Рид ухватил главное – убийственную искусственность взаимоотношений внутри литературного процесса. Теперь это уже ясно с полной очевидностью.

Оглашенный мною текст был таков:

«Я не смогу присутствовать при обсуждении „Молодого Ленинграда“ и поэтому кратко изложу здесь свои соображения.

С „Молодым Ленинградом“ произошла катастрофа. Сначала он не успел стать тем, чем должен был стать, а потом перестал быть тем, чем мог быть.

Катастрофа вызвана прежде всего скверной организацией дела, той организационной бездарностью, что отличала худшие времена жизни нашего общества. Как руководители литературных кружков и объединений, так и составители альманаха продолжали в 60-е годы традицию 50-х. Никакого переворота в их нравственном сознании не произошло. Казенный оптимизм тех лет уступил место либеральному скепсису, имеющему ту же духовную природу. Никто из лиц, ведающих альманахом, не освободился от школярски-педагогического подхода к авторам, основанного на полном неуважении к личности молодого писателя, к его возможностям развития, никто не поборол в себе искушения „опекать“ молодого автора, вопреки наглядному превосходству его способностей над способностями „опекуна“.

Никто, наконец, не потрудился внести необходимую дифференциацию авторов по их потенциальным возможностям, по их наличному уровню, по самобытности и по другим критериям, обеспечивающим возможность развития тем, у кого есть, что развивать.

В результате образовалась „игрушечность“ всего литературного явления, представленного „Молодым Ленинградом“. Никто уже не принимает его всерьез. Авторы, обещавшие что-то в начале пути, за последние годы превратились либо в профессионалов, оторванных от общей жизни, либо утратили живые творческие черты настолько, что прекратили писать. Из нескольких тенденций, обозначившихся в начале 60-х годов, ни одна не получила свободы развития, все они были подавлены в зародыше, вследствие чего сама атмосфера литературной жизни города вернулась к затхлому представлению о „борьбе“ двух линий, одна из которых „прогрессивна“, а другая – „реакционна“.

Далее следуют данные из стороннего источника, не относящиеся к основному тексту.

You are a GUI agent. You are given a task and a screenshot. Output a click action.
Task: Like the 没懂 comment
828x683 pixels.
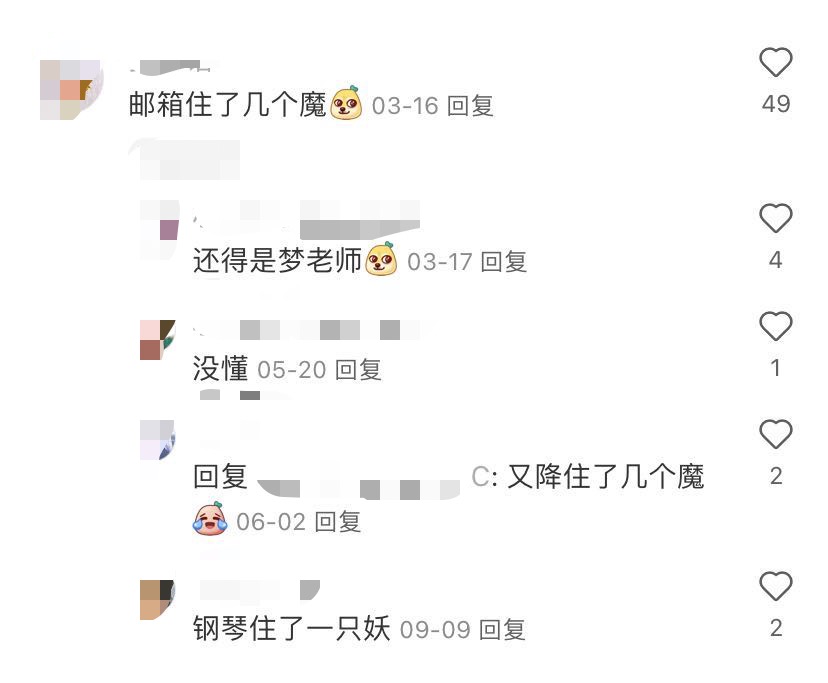pyautogui.click(x=776, y=326)
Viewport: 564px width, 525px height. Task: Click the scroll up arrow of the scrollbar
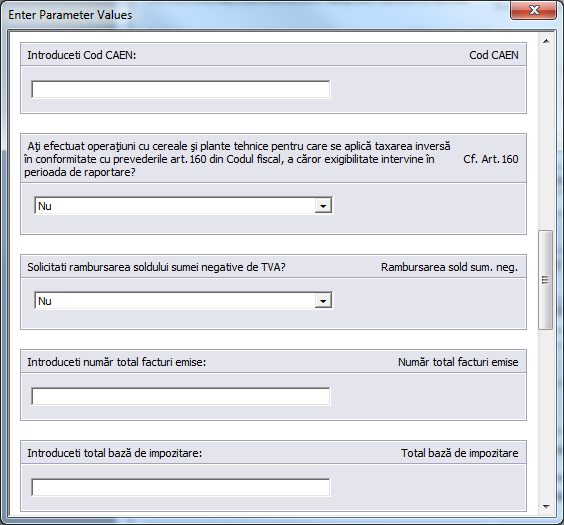(x=546, y=41)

Это наивно-бюрократическое мышление губительно для литературы, потому что оно оперирует внеэстетическими критериями и сводит дело к уяснению намерений автора, а не к трезвой оценке художественного произведения и творческого момента, присутствующего в нем. Абсолютная свобода лиц, ведающих альманахом, решать судьбу предложенных произведений обернулась грубейшей вкусовщиной и произволом, какого, наверное, не позволял себе и Нерон.

Редакционная коллегия альманаха, состоящая из лиц старшего, сравнительно с авторами, возраста, оказалась неспособной преодолеть возрастной барьер и противопоставила относительной новизне и свежести молодых авторов черствость, оглядку, схоластику, безвкусицу, оградив себя от возможных протестов недосягаемостью сфер, в которых знаком „плюс“ или „минус“ решалась не просто судьба произведений, не только судьба авторов, но судьбы людей.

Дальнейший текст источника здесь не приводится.